This story has been updated to include a statement by Shannon Everett, president of Rich Logistics, as well as a press release issued by Roadrunner, Rich’s parent company, late Monday, Sept. 30.
Approximately 450 truck drivers and employee positions will be eliminated after Rich Logistics notified workers by letter on September 30 that the company is closing five terminals and significantly reducing its workforce at five locations.
“My thoughts and prayers go out to our employees and their families that have been impacted by this restructuring, a decision that we feel was necessary given the growing forces that are currently being exhibited throughout the NAFTA trade lanes,” Shannon Everett, president of Rich Logistics, told FreightWaves late Monday.
According to the Federal Motor Carrier Safety Administration’s SAFER site, the company has nearly 520 truck drivers.
The downsizing includes reducing its “unprofitable” dry van company tractor and trailer fleets by more than 50 percent, according to a press release sent out by the company late Monday.
“In conjunction with the downsizing activities, the company expects to incur one-time pretax operations restructuring costs of between $12 million and $16 million, excluding the gain or loss on the sale of equipment and the write-down of assets,” the company said in its release.
The company, headquartered in Little Rock, Arkansas, stated the decision was reached “after carefully assessing our operations and anticipated corporate needs,” according to the letter to employees written by Everett.
The termination date for notified employees is expected to be November 29, the letter stated.
Rich Logistics, which is owned by RoadRunner Transportation Systems (NYSE: RRTS), will be permanently closing its terminals in: Kansas City and St.

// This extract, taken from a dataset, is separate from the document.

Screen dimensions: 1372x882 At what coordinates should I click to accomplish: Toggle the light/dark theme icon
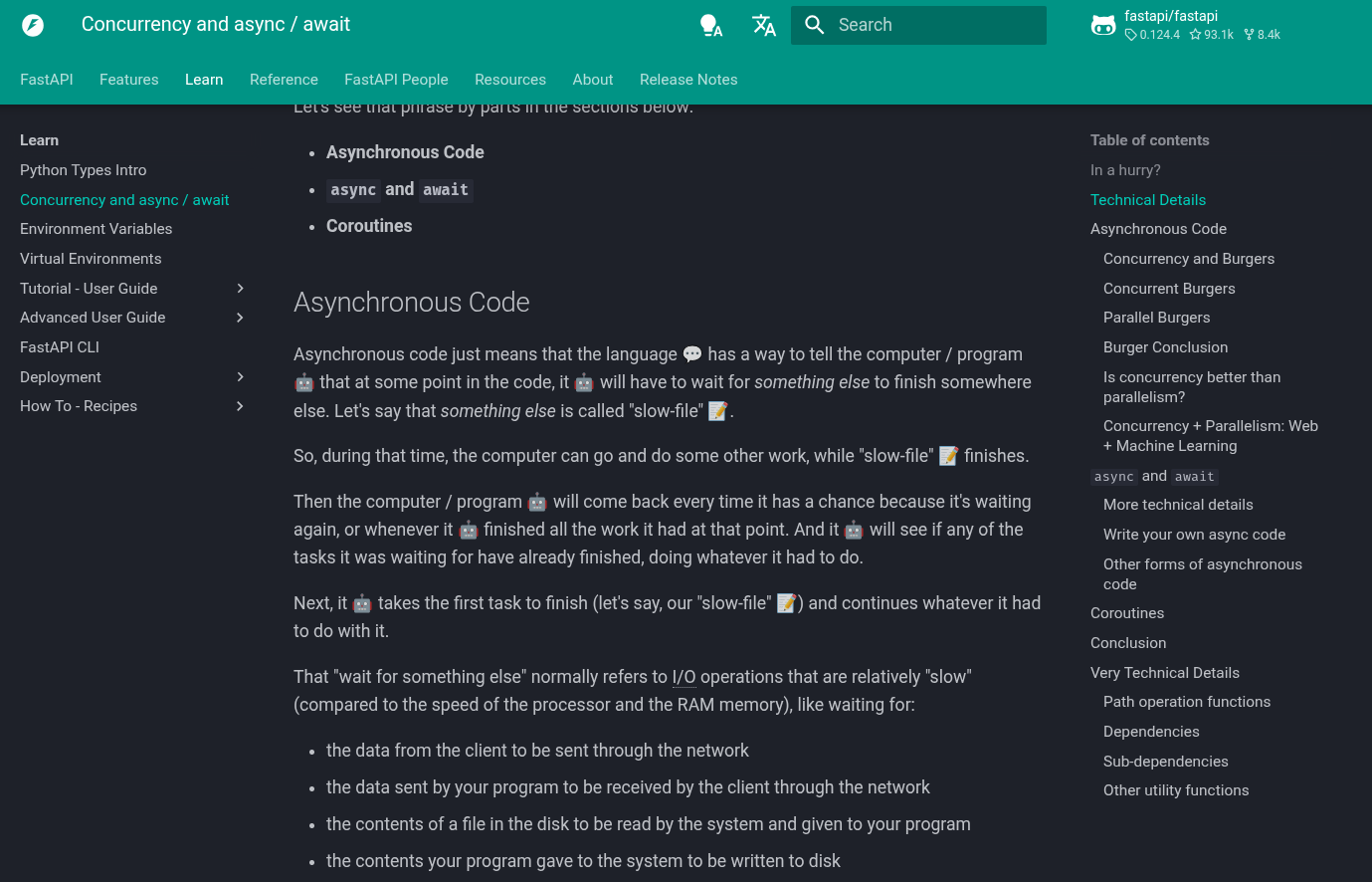coord(710,25)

Louis, Missouri; Burton, Michigan; and Brownsville and Laredo, Texas.
The company will be significantly reducing its workforce at its Dallas, El Paso and Van Ormy, Texas, locations, and its sites in Little Rock, Arkansas, and Nashville, Tennessee.
The company said it is complying with the federal Worker Adjustment and Retraining Notification (WARN) Act, which requires employers with more than 100 employees to provide their workers with a 60-day notice of a mass layoff.
“The downsizing activities are expected to reduce lease obligations and debt and be substantially complete by year-end 2019,” the release states.
The elimination of approximately 450 workers represents approximately 10 percent of the company’s total workforce, according to the release issued by Roadrunner, the parent company of Rich Logistics.
“We believe downsizing the dry van business will improve operating margins and cash flow, reduce lease obligations and debt, improve internal controls and allow greater focus on the significant value-creation opportunities within our other businesses,” Curt Stoelting, chief executive officer of Roadrunner, said in the release.
RoadRunner has been working to emerge from a financial scandal after three of its former executives were indicted by federal officials in an alleged accounting and securities fraud case that was discovered in May 2017.
Rich Logistics and its parent company, Roadrunner, were also hit with a $37 million lawsuit filed by Arkansas-based PKE Western Truck Leasing, Inc., alleging breach of contract on August 7. Everett said plans to downsize Rich Logistics’ dry van operation is “unrelated” to the PKE lawsuit.